After a particularly severe upper respiratory infection, he developed Guillain-Barre Syndrome. For several weeks he was paralyzed from the soles of his feet to the crown of his head.
After more than a month in ICU he is slowly regaining a few facial movements and he can twitch a finger or two.
Michael is a family man: he has a lovely wife, Marie, and a baby son named Tobias.
All along I had been keeping up with Michael through my mom and my sister, who are with him every day, but I hadn't seen him with my own eyes. Today would be the day.
It was 72 degrees; the humidity was low. As downtown receded in the rearview and we tooled toward Travelers Rest, I opened my car's moon roof all the way and turned up the stereo.
Festive tables. Photo Jennifer Weber 2010
On the way to the long-term acute care facility where Michael is slowly recovering, we stopped to pick up some flowers.
I wanted balloons floating high above the bouquet, so we went to the dollar store and chose two with a smiley-face design and a big band-aid and the cheery-hopeful blandishment "Get Well Soon!"
The balloons cost a dollar apiece plus tax and came festooned with six feet of white curling ribbon corkscrewed into flowing spirals.
I handed them to the Boo. We walked to the car, anxious to be on our way.
She got there first and yanked open the back door. I was about to say "Let's tie the balloons to the flowers …" when it happened.
The Boo put the balloons into the back seat … and let go.

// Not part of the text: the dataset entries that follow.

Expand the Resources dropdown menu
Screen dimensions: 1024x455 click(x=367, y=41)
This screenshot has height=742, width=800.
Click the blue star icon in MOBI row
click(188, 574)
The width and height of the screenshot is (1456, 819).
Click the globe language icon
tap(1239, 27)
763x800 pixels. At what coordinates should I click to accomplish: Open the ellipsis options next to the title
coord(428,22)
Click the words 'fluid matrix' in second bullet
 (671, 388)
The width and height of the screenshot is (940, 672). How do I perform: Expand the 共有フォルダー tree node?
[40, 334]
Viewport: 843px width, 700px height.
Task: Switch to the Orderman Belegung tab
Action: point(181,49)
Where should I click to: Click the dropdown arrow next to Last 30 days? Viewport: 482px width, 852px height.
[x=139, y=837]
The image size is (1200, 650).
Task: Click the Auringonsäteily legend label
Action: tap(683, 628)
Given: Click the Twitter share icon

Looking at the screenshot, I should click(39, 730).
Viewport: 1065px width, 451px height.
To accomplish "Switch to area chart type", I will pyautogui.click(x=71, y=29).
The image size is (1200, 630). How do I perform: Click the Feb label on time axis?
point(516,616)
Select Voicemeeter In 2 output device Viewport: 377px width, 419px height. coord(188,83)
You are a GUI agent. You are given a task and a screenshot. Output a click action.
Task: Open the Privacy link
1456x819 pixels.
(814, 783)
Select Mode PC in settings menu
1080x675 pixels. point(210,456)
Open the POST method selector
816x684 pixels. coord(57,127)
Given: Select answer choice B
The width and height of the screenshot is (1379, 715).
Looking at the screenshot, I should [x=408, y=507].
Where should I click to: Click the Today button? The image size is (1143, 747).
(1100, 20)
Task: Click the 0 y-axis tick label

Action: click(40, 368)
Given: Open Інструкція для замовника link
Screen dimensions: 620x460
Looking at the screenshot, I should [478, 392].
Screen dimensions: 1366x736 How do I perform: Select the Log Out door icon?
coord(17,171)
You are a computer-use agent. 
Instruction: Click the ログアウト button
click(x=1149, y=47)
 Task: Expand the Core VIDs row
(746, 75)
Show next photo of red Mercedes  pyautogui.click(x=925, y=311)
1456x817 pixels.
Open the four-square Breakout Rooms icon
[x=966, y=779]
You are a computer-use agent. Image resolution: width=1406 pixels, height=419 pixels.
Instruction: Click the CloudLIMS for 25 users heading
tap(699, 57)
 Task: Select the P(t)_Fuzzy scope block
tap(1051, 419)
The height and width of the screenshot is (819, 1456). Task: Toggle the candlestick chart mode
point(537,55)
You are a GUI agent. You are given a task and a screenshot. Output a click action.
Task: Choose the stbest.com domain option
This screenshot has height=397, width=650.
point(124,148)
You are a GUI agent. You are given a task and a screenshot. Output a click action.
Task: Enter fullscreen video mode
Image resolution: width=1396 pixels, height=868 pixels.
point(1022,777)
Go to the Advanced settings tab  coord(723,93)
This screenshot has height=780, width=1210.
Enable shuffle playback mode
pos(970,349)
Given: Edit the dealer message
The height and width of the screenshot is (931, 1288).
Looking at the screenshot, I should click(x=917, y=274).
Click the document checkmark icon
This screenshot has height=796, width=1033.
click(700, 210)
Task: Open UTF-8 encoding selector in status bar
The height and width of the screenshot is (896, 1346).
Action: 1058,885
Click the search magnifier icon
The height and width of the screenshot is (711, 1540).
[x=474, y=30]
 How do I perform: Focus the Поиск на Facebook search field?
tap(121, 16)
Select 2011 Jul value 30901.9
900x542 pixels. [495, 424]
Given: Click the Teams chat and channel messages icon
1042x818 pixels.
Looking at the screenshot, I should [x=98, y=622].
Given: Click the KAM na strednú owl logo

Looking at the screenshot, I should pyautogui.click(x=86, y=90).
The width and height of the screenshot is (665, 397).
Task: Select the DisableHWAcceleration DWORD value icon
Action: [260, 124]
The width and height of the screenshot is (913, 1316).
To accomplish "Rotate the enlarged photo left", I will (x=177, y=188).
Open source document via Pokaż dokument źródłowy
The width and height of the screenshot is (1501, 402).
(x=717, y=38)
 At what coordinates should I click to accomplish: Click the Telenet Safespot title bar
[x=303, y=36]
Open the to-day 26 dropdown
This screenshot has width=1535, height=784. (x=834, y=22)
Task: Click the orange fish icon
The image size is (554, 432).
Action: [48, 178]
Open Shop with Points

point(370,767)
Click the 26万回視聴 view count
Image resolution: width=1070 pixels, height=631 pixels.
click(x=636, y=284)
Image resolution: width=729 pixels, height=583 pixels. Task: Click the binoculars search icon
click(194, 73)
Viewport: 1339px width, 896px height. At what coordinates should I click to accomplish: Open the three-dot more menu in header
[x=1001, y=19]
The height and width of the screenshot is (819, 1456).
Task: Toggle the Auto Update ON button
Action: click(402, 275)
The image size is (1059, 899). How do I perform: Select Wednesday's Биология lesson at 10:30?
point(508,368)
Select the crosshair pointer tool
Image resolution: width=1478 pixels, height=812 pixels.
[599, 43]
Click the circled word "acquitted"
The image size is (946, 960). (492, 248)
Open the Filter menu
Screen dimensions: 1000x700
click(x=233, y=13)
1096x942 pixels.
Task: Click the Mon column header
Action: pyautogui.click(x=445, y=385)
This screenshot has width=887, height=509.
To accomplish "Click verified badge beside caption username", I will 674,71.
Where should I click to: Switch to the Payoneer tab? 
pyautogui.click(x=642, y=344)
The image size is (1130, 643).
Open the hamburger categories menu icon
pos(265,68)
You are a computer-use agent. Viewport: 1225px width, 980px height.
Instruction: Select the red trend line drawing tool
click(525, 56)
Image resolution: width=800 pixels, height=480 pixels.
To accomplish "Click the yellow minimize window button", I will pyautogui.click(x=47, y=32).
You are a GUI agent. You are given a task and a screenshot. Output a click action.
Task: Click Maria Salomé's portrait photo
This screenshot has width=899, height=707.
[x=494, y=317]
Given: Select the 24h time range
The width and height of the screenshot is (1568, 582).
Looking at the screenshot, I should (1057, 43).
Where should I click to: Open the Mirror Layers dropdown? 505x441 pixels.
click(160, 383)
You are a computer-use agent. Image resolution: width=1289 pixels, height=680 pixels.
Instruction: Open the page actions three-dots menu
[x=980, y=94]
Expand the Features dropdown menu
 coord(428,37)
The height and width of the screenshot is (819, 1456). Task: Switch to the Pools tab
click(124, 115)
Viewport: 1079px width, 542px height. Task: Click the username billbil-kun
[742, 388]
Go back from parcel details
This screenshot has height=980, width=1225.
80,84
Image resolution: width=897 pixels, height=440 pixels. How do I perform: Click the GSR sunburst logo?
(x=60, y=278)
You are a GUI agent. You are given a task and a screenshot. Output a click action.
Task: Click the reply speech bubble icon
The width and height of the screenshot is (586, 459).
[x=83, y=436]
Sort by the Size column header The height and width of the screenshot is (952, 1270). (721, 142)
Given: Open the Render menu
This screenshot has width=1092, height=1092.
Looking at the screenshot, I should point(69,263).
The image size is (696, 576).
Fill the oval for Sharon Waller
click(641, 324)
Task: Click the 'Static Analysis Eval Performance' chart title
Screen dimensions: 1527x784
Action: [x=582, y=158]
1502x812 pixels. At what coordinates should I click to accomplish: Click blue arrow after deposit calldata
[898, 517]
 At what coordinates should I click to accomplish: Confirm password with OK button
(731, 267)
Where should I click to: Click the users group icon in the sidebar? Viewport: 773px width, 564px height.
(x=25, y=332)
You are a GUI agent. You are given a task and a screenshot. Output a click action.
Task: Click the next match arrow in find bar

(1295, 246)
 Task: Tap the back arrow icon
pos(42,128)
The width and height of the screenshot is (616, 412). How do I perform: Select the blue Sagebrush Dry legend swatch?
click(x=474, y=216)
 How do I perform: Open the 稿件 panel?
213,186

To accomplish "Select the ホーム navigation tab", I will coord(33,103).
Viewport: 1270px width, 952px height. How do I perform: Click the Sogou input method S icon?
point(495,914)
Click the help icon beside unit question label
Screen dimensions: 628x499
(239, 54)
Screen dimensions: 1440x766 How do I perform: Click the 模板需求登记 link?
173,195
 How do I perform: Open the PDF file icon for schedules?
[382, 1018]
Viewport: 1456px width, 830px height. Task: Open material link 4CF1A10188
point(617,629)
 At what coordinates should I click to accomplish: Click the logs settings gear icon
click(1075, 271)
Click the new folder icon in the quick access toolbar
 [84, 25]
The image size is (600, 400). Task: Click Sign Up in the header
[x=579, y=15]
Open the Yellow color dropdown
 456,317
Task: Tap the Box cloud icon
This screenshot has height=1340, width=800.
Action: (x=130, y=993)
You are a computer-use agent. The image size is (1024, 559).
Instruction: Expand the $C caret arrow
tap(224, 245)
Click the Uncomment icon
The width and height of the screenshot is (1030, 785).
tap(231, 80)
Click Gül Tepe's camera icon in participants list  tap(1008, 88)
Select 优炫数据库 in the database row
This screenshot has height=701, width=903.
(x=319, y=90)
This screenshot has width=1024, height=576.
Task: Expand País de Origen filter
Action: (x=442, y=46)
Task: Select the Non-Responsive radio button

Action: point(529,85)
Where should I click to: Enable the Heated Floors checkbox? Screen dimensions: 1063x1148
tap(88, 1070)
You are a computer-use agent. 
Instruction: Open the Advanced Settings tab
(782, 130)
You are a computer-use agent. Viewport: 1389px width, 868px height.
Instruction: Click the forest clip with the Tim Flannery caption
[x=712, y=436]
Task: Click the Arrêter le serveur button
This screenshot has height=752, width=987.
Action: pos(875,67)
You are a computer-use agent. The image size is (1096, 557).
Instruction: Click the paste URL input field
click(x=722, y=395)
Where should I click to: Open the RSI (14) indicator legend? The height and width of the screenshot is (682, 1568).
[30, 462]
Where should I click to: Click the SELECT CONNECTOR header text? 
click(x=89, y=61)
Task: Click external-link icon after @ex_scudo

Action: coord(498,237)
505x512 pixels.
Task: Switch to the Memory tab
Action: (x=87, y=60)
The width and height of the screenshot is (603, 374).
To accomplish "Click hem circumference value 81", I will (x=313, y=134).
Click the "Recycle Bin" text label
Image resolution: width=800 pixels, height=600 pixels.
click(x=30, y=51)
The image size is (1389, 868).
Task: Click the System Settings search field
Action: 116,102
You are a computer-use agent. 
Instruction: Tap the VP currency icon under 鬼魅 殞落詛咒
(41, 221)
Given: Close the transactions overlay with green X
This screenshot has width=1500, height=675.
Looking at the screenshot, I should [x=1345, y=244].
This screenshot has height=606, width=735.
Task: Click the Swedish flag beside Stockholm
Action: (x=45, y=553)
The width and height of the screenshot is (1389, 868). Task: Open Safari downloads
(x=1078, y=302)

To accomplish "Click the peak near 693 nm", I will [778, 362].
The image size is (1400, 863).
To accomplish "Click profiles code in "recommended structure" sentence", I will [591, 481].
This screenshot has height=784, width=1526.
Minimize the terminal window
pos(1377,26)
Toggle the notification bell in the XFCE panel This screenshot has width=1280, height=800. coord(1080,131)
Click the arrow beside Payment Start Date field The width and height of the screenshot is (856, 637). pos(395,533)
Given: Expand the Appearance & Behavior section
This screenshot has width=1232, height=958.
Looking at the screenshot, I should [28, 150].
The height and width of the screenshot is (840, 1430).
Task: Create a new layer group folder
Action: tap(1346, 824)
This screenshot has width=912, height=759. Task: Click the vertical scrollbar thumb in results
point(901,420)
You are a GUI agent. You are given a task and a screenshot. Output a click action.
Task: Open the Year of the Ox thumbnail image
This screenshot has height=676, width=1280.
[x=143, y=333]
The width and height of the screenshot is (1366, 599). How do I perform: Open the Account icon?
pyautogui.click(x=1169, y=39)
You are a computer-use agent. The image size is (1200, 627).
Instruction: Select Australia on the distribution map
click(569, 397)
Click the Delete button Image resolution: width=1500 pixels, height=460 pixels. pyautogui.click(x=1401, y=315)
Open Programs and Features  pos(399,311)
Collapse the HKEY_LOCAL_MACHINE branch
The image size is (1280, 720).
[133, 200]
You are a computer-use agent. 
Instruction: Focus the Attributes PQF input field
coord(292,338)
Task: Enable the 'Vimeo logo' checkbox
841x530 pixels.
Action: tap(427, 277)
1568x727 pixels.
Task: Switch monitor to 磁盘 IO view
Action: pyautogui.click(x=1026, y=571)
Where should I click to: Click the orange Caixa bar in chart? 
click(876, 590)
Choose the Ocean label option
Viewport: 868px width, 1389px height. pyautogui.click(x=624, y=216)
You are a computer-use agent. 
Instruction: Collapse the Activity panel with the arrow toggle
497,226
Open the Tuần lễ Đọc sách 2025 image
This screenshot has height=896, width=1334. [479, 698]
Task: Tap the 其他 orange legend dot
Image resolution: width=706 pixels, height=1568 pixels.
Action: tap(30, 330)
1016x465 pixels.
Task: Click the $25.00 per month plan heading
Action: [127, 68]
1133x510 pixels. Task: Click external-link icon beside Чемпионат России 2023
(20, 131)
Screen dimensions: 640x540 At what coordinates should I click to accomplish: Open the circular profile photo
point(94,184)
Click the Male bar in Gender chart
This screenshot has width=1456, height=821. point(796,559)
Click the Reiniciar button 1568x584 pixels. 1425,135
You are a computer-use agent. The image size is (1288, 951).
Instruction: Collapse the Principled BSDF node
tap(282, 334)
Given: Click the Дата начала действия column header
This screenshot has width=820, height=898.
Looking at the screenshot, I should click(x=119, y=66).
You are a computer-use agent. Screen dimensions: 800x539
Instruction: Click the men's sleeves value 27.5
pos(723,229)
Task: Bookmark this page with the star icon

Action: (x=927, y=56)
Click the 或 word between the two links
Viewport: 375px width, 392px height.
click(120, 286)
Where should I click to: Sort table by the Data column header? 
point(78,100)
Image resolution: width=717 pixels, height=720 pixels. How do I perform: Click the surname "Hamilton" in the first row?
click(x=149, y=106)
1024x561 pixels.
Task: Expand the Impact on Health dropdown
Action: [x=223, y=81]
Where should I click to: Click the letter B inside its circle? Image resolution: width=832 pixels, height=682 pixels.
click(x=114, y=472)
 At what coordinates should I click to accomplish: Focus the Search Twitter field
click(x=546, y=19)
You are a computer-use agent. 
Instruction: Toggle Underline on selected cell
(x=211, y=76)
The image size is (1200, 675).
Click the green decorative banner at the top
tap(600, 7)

Without noticing that the moon roof was still open.
All the way.
The happy-face get-well-soon balloons leapt through that open space and were soon well on their way into space. Through the moon roof to the moon.
Gone like yesterday.
Incredulous, I watched them escape. For once, I was speechless.
God is good. Balloons or no balloons.
It was difficult seeing my beloved nephew. Michael has lost so much weight, he is skin over bones. His handsome face is set in an open-mouthed stare. A ventilator breathes for him most of the time. He gets nourishment through a feeding tube.
When the Boo and I talked to Michael, he looked at us and tried so hard to respond. He indicated that he wanted his wife to pick out some letters on a chart so he could tell me something.
"God is good," Michael wrote and said to me with his eyes and his heart.
I left most of my mascara there … blackening tear-damp tissues in the wastebasket. The rest is still on Marie's shoulder.
The sky over Greenville. Photo Jennifer Weber 2010
Presently the Boo begged a glass jar from the nurses' station and we filled it with water. Marie expertly cut the stems of Michael's flowers and arranged them, setting them where he could see their bright colors.
I figured it was time to tell him about his balloons and where they'd ended up. I made the story funny even though I knew he couldn't laugh, but when I was hamming up how ditzy the Boo is and how she let go of his balloons, he rolled his eyes upward and I think I saw him smile.
It was as though he pictured mylar in the sky over Greenville.
As for me, I saw him staying with us for a long time ... and getting well soon.